If you can ping a shared machine by IP address but not by name, ensure that you have enabled NetBIOS over IP for your current network connection. To do this, go to the Control Panel and click on Network Connections. Select your current network connection by name (for example, HomeConnection), right-click, and select Properties. Next, click on the General tab (on some setups, the tab may be labeled Networking). On certain system configurations, you may need to right-click on the Network Bridge (rather than the actual connection) to access the TCP/IP settings.

Highlight the Internet Protocol (TCP/IP) option in the list of installed network protocols; click on the Properties button, then click on the Advanced button. Now click on the WINS tab. Make sure that Enable NetBIOS over TCP/IP is checked. If you are using DHCP (as many home network users will) you should choose the equivalent: Default: Use NetBIOS Setting from the DHCP server, which amounts to the same thing. To check whether you're using DHCP, go the General tab under Internet Protocol (TCP/IP) Properties and see whether the option Obtain an IP address automatically is selected.

If the above settings are correct, your infrastructure for sharing network resources is likely in good shape. The underlying reason for phantom shares is, we suspect, that your file shares are not updated in the network address table. Fortunately, you can manually force this table to refresh.

The Address Resolution Protocol maps IP addresses to physical hardware. Successful matches are cached in the buffer, so the system doesn't have to send an ARP request every time it needs to get that information. In a Command window, delete all IP addresses stored for the Address Resolution Protocol by entering arp –d *, and type ipconfig/release and ipconfig /renew. These commands flush the ARP buffer and then rebuild it from scratch by renewing your network connection. Chances are, any file share will become available.
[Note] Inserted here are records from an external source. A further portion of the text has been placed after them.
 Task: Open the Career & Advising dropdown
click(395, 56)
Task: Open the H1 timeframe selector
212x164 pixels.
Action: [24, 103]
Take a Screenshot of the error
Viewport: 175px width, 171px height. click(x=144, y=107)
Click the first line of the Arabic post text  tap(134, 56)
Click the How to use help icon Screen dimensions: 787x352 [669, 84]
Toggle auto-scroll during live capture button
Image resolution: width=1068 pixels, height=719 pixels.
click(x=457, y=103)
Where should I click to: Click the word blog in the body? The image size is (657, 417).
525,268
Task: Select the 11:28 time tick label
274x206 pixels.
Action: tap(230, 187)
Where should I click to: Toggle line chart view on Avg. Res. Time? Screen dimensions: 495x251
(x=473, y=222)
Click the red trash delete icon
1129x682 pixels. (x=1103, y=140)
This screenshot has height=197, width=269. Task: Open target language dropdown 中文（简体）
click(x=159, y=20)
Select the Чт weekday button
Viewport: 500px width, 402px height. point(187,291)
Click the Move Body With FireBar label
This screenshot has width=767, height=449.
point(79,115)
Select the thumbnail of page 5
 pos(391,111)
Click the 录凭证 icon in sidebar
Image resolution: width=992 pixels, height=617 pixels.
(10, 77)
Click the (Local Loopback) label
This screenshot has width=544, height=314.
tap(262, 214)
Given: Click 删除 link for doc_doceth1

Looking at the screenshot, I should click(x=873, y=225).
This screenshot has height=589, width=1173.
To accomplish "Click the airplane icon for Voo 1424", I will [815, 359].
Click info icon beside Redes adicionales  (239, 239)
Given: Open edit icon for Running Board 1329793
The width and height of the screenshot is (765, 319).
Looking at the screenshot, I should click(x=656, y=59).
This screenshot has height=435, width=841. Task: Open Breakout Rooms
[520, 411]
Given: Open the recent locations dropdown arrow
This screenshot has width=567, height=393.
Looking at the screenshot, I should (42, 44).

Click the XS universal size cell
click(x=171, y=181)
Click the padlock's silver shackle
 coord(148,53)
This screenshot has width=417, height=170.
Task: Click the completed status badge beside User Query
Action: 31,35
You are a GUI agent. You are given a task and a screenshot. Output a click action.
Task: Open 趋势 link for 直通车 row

You could place these commands in a batch file as well, to automate the steps, if you find that your shares frequently aren't appearing on their own. You can verify the connection to a known shared server with arp –a.This returns an IP address. To get the machine name for that address, enter ping –a IP address; for example, ping –a

If you don't want to run these commands routinely, you can simply create a desktop shortcut to the "missing" file share. Right-click in an empty space on the desktop, then select New | Shortcut. Enter the name of your share; for example, \\mysharedserver \myshare. If you are connected to the shared machine, Windows XP will help you select a known share name by browsing the available shares for each server as you type. Click Next and you can change the names of the shared files for better readability. Click Finish and you're done.

You can also try using the IP address of a shared machine here, instead of its name, for overcoming "invisible" shares. If your file share truly isn't available, you'll find out at this step. In this case, the resolution will require verifying the underlying connectivity options above.

Keep in mind that a software firewall can interfere with letting machines share files, so you may need to go into your firewall's options and give the systems on your network specific rights to one another. This is usually done by specifying safe IP addresses.

Adding a shortcut guarantees that commonly used shares will be readily accessible, regardless of whether they show up in your network neighborhood every time.